Il presidente della commissione Bicamerale per l’attuazione della riforma: "Nell'Isola troppi dipendenti e precari del settore pubblico". Entro gennaio dovrebbe essere approvata la nuova legge nazionale

PALERMO. Il federalismo fiscale implica una riduzione delle risorse destinate alle regioni a statuto speciale e una sostanziale sovrapposizione delle competenze attribuite alle diverse regioni. Ciò comporterà un'attenuazione delle politiche ispirate ai valori della solidarietà e della redistribuzione.

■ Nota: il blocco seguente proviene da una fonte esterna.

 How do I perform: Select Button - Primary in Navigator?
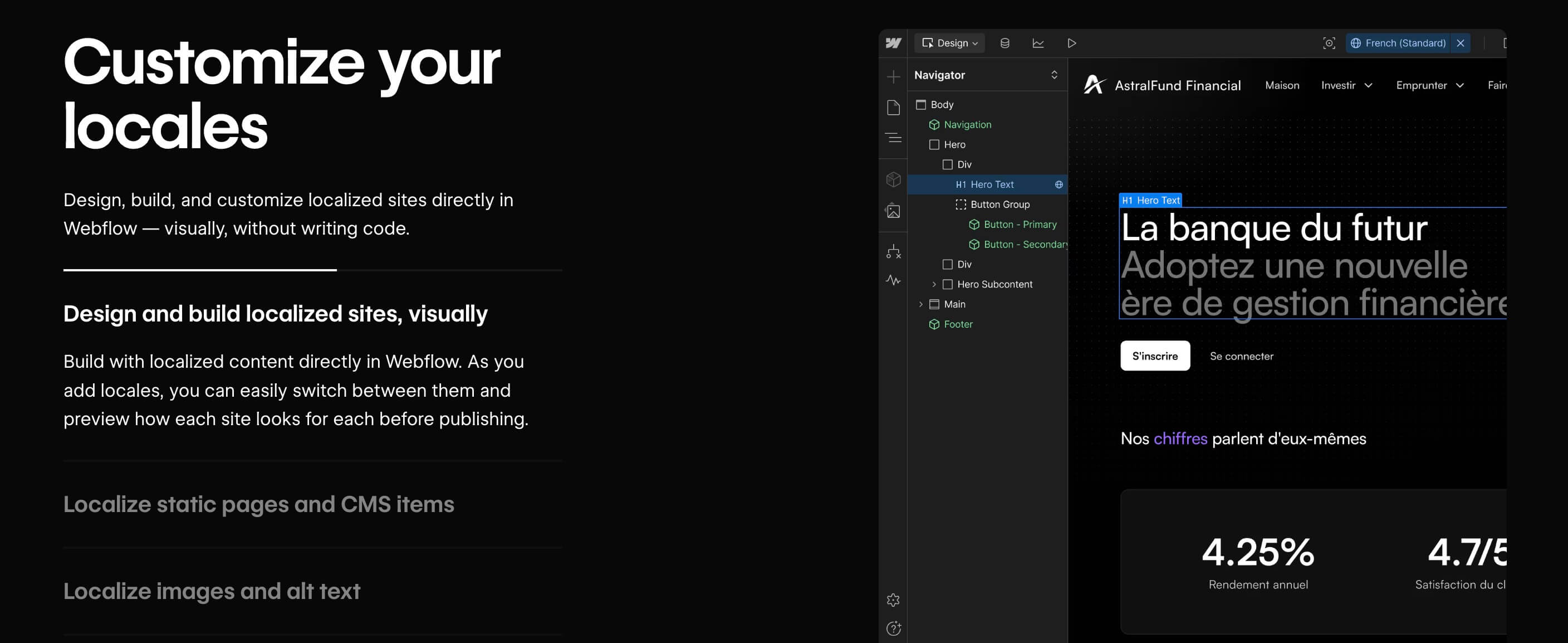click(x=1020, y=225)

E’ questo l’argomento dibattuto ieri a Palazzo dei Normanni, con un seminario dal titolo “La capacità fiscale della regione Siciliana” organizzato dall’associazione della Libera Università della Politica, fondata da padre Ennio Pintacuda, in collaborazione con l’associazione degli ex Parlamentari della Repubblica. Ma la Sicilia in quale posizione si trova? “Basta pensare che le risorse aggiuntive di cui la Regione siciliana ha goduto servono ad alimentare un apparato burocratico regionale – dice Enrico La Loggia, presidente della commissione Bicamerale per l’attuazione del federalismo fiscale - che supera, quanto a numero di addetti, il totale dei dipendenti delle regioni a statuto ordinario dell’Italia settentrionale; e che la metà dei lavoratori precari del settore pubblico si trova oggi in Sicilia”. Entro giugno il governo nazionale dovrebbe approvare i decreti attuativi del federalismo fiscale che entro gennaio 2011 diventeranno legge dello Stato: “Ecco perché bisognerebbe impegnare l’attuale classe dirigente – dice Giacomo Greco, direttore generale della Lup – in un serio processo di riforme che accompagni la Sicilia nel difficile passaggio dall’assistenzialismo al vero sviluppo; non solo, ma abbiamo bisogno di una nuova classe dirigente che non permetta gli scippi del governo nazionale nei confronti della Sicilia e sul suo statuto speciale, che è legge costituzionale  e viene continuamente mortificato”.